For the EPoS company the price was right

CCV is a European provider of payment terminals, software and services to small and medium-sized retailers. In its native Holland the firm runs about 60,000 such terminals, which it manages centrally, including installing and updating customised software for bespoke services, and monitoring the performance of transactions. In order to do this efficiently the IT team builds analytical models, but doing this in an agile, iterative way proved difficult, largely because the databases and the front end tools were not optimised for the task. Moreover the data itself existed across many silos, and the firm needed to consolidate it as a first step.

"We needed a high performance low cost database where we could put all our relational data," said business intelligence specialist Cees van Leuveren.

"We had a desktop system based on QlikView that was fine for basic reporting but our business and information analysts needed more flexibility."

Van Leuveren's team looked at Microsoft SQL and DB2, databases that were already in use at CCV, but found them "very poor in terms of logical database structure".

"They needed lots of tuning and optimisation to get a good performance," said van Leuveren, adding that the firm eventually chose Exasol as a central data store for its raw data with a logical schema calculated on the fly. "It's self optimising and it's very rare we have to do any additional tuning," he said.

There was some scepticism before the initial proof of concept, van Leuveren said, because Exasol was not a well known brand, but the combination of performance and price persuaded CCV that it was the right tool for the job. "It took a couple of months of testing with heavy workloads for certain people to be convinced, but after that it was smooth sailing."

The proof of concept was run on an old generation 6 HP blade server with 30GB RAM but CVV will upgrade to an eight-core generation 8 machine this year with twice the memory and supported by a modern SAN. Deploying Exasol is the first step in the company's plans to create a new data warehouse for archiving, taking that duty away from the many source databases the company uses. Later the company may add on another stack for BI and reporting duties.

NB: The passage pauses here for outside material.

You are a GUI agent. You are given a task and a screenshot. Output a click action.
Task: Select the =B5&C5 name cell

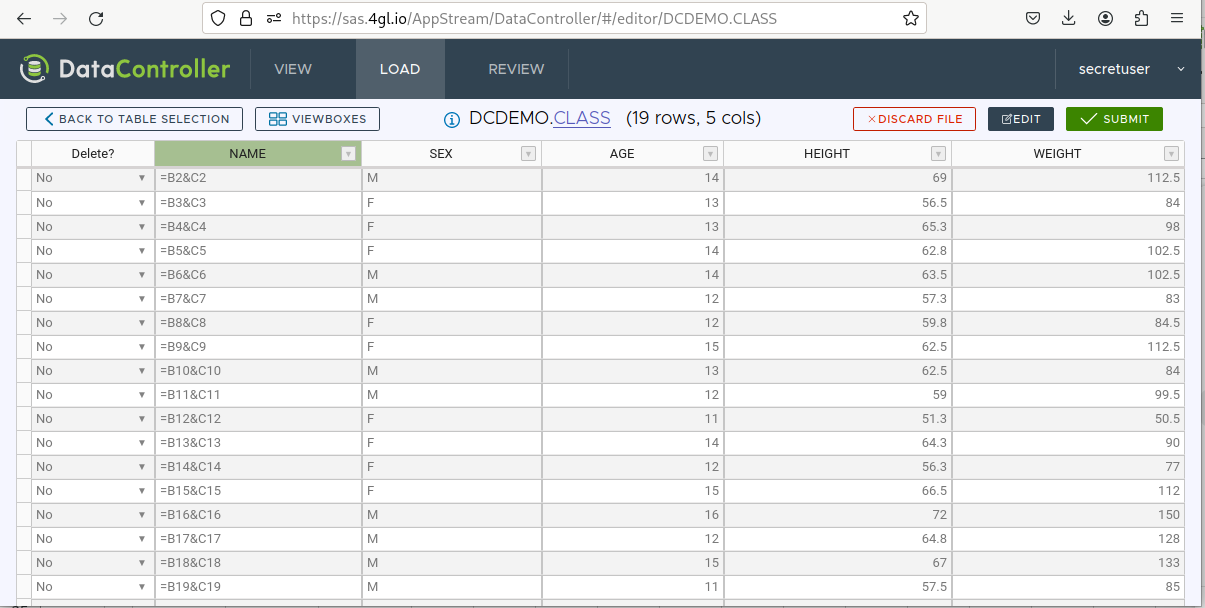click(257, 251)
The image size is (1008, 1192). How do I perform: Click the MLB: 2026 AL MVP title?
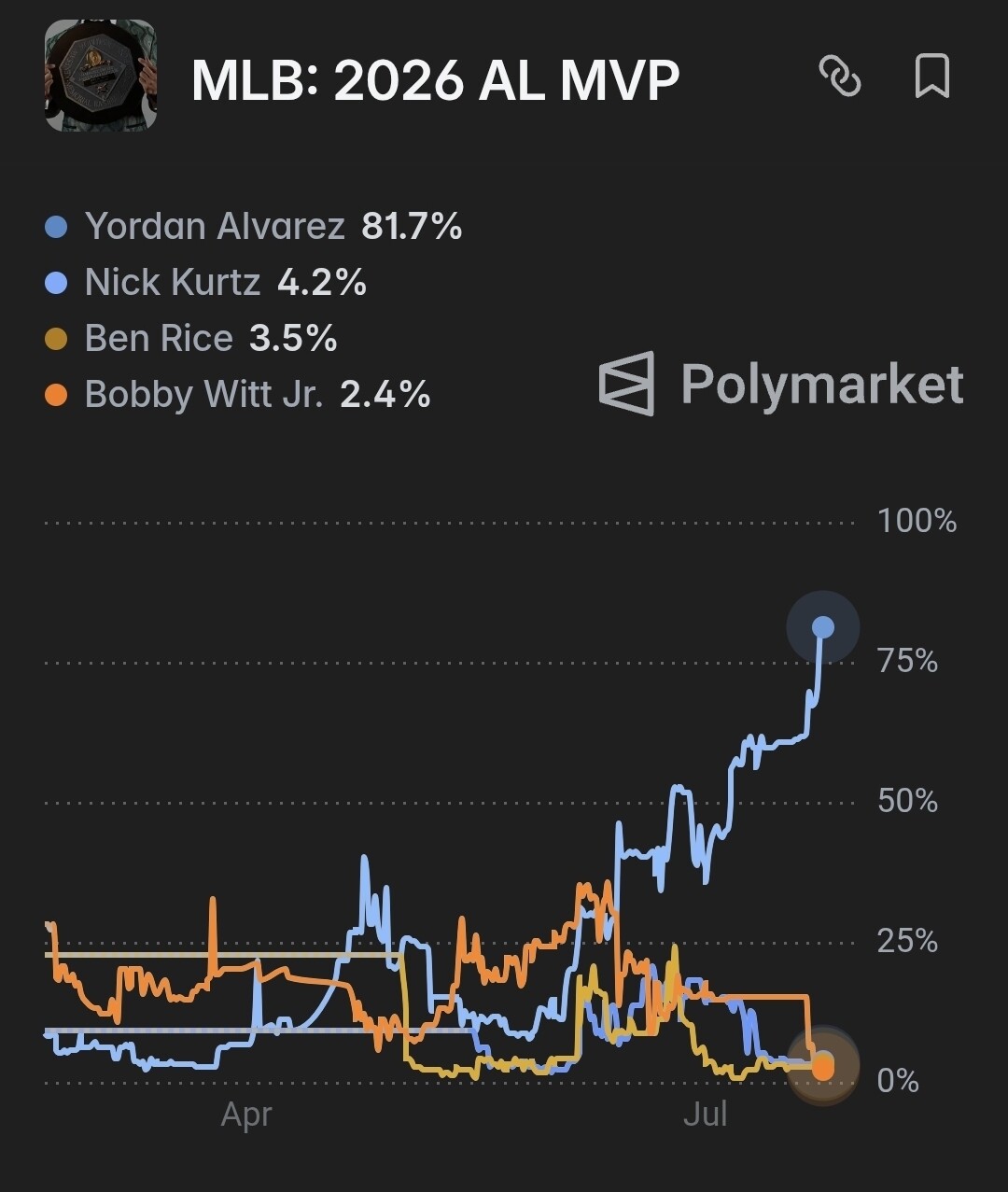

For now though, the main focus is on consolidation and analytical modelling. For example, when rolling out a new combination of hardware and software, or upgrading an existing system, CCV needs to know how successful the changes have been, and what optimisations or bug fixes might be necessary.

"Trial and error modelling is very good for this," van Leuveren said. "To get a model running is a very agile process, and with Exasol you have enough performance to do that. You can process all the historical data from all the terminals in 10 minutes rather than having to wait a couple of hours and you can run a test job in a minute."

A complete analytical model can now be built in a week, rather than the "month or two" it used to take using the old system, he added.

At the start Exasol came in at €30,000 including ETL tooling and remote support, but CCV will most likely scale up its investment as new systems come on line.

"We are testing what sort of load we can expect but whatever it is it will definitely come in at less than €100,000," said van Leuveren. "It's very hard to find another database that can do this for the same price."